La Oración del Señor fue entregada por Jesús a sus discípulos cuando le pidieron: «Señor, enséñanos a orar, como también Juan enseñó a sus discípulos» (Lc 11:1)1. En el Evangelio de Mateo, la oración se presenta como parte del Sermón de la Montaña, inmediatamente después de que Jesús advierte contra la oración hipócrita y la acumulación de frases vacías2,3.
Las Dos Versiones Evangélicas
Existen dos versiones canónicas de la oración en el Nuevo Testamento, aunque la forma litúrgica aceptada y más utilizada se basa en la versión de Mateo4:
Versión de Mateo (Mt 6:9-13): Esta versión es más extensa y consta de siete peticiones4. Se presenta en el contexto de las enseñanzas de Jesús sobre la piedad auténtica (limosna, oración y ayuno), donde Él prohíbe practicar la piedad para ser vistos por los demás2. Jesús instruye a orar en secreto, evitando ser como los hipócritas que aman orar de pie en las sinagogas y en las esquinas de las calles para ser vistos por los hombres5,6.
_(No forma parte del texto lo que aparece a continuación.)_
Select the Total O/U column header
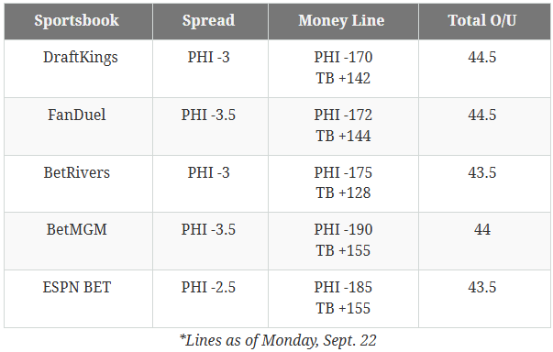The height and width of the screenshot is (352, 553). (482, 20)
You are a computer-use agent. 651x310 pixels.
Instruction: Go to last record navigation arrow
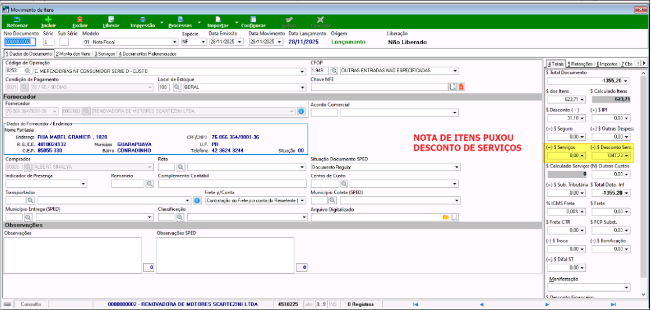(x=613, y=304)
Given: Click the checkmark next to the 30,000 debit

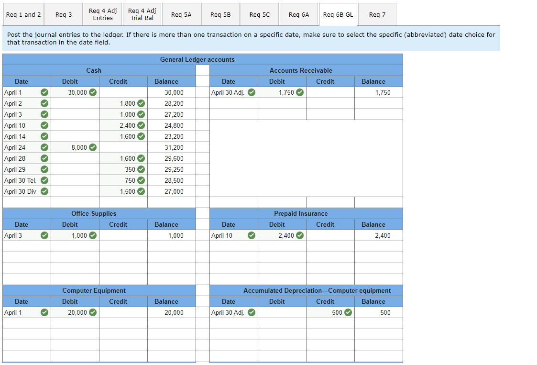Looking at the screenshot, I should pyautogui.click(x=94, y=92).
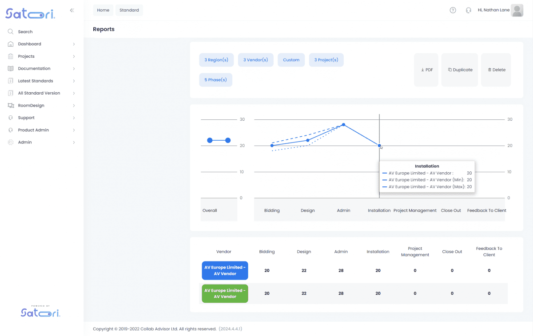Go to Home breadcrumb tab
The width and height of the screenshot is (533, 336).
click(x=103, y=10)
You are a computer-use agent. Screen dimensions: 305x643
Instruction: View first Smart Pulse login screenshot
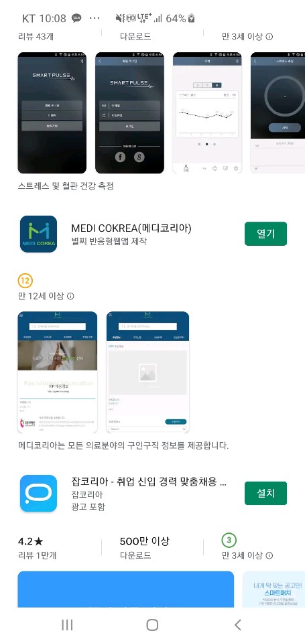pyautogui.click(x=52, y=113)
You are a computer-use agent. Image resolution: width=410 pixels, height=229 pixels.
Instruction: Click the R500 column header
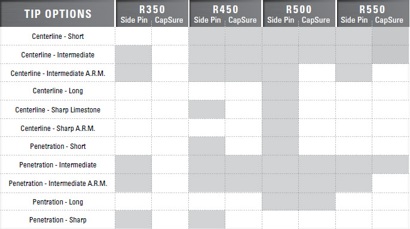(x=299, y=10)
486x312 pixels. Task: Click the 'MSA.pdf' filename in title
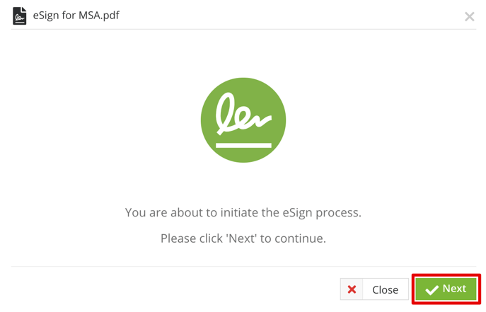tap(99, 15)
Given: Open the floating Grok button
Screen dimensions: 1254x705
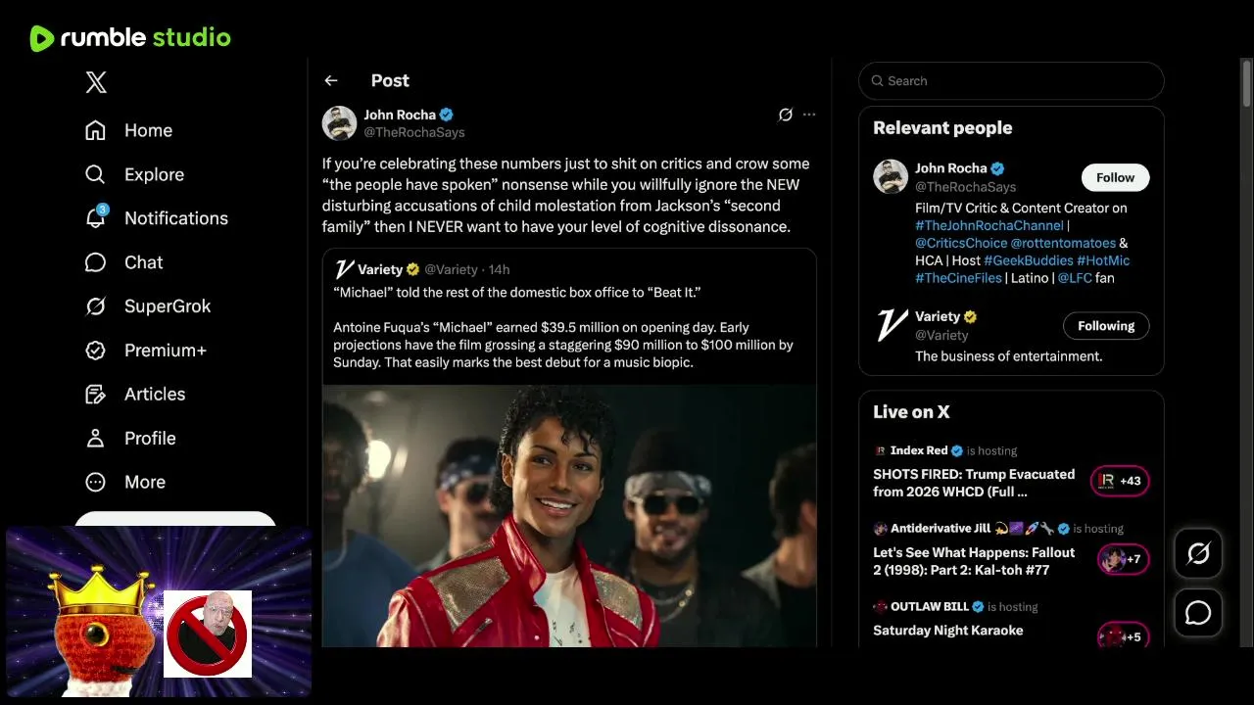Looking at the screenshot, I should [x=1198, y=554].
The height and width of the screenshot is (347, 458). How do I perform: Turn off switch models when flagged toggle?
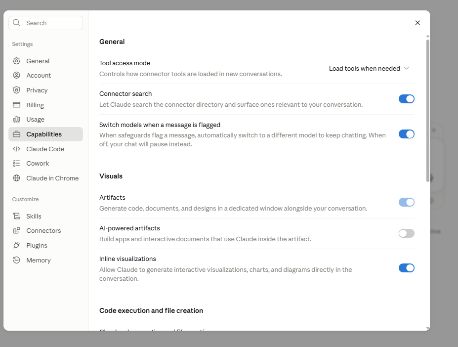coord(406,134)
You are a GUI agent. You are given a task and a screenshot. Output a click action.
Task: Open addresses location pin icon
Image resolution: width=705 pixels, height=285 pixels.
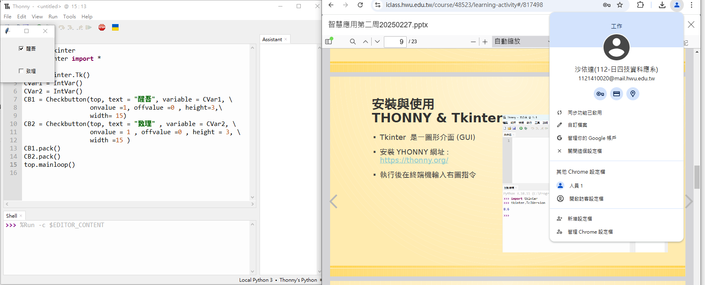633,94
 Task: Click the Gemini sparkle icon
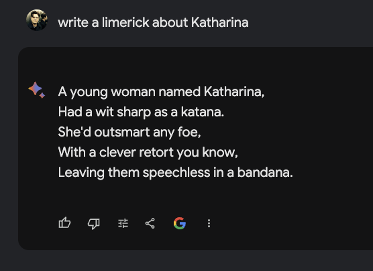pos(37,90)
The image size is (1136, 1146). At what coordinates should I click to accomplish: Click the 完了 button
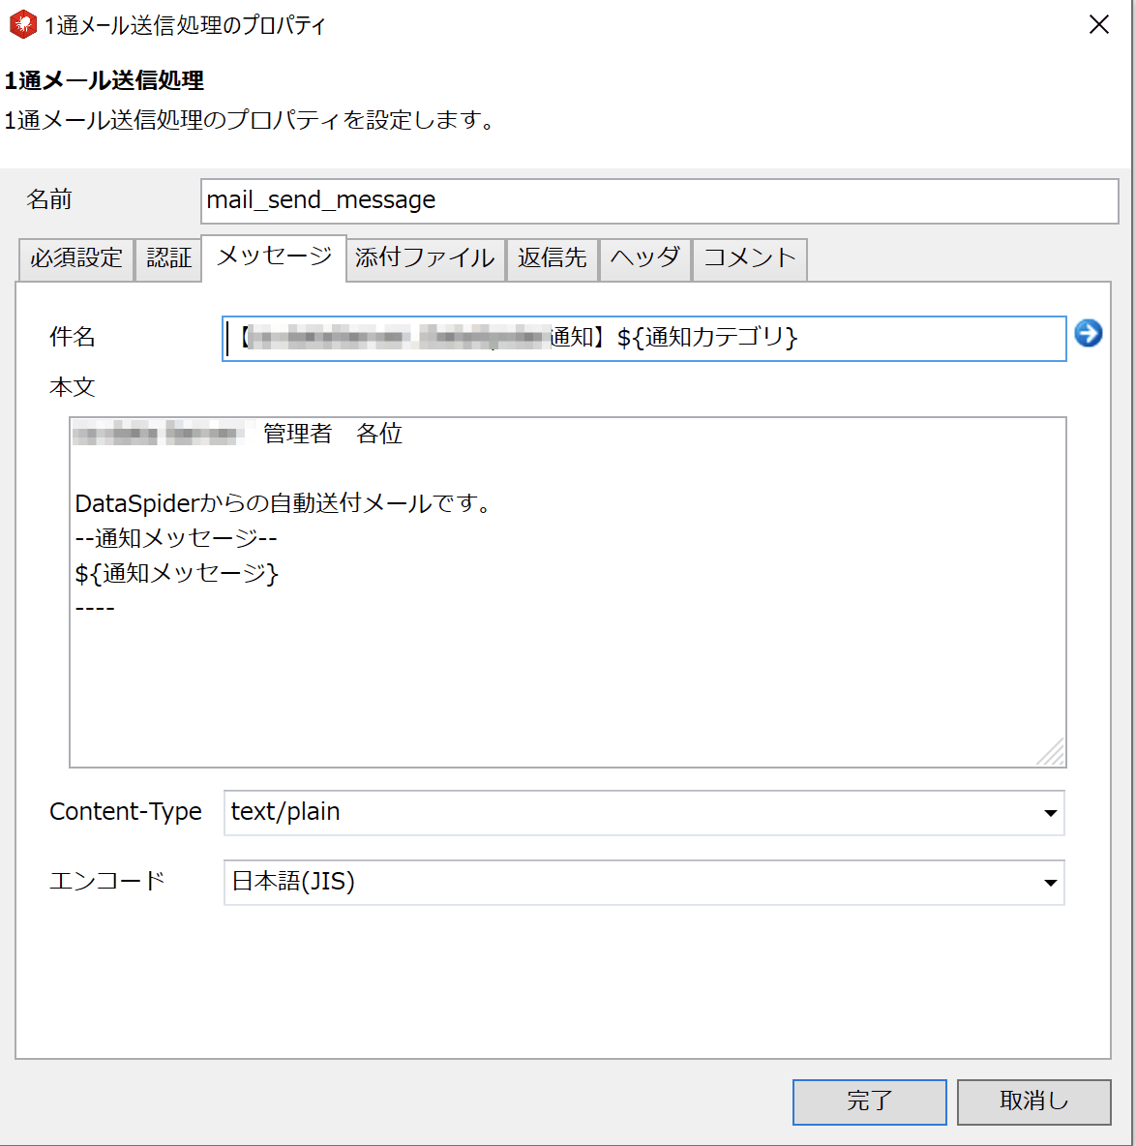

Versión de Lucas (Lc 11:2-4): Esta versión es más breve, conteniendo cinco peticiones4.
La versión de Mateo se convirtió en la base de la forma litúrgica aceptada: «Padre nuestro que estás en el cielo, santificado sea tu Nombre, venga a nosotros tu Reino, hágase tu voluntad en la tierra como en el cielo, danos hoy nuestro pan de cada día, perdona nuestras ofensas, como también nosotros perdonamos a los que nos ofenden, no nos dejes caer en la tentación, y líbranos del mal»4,7.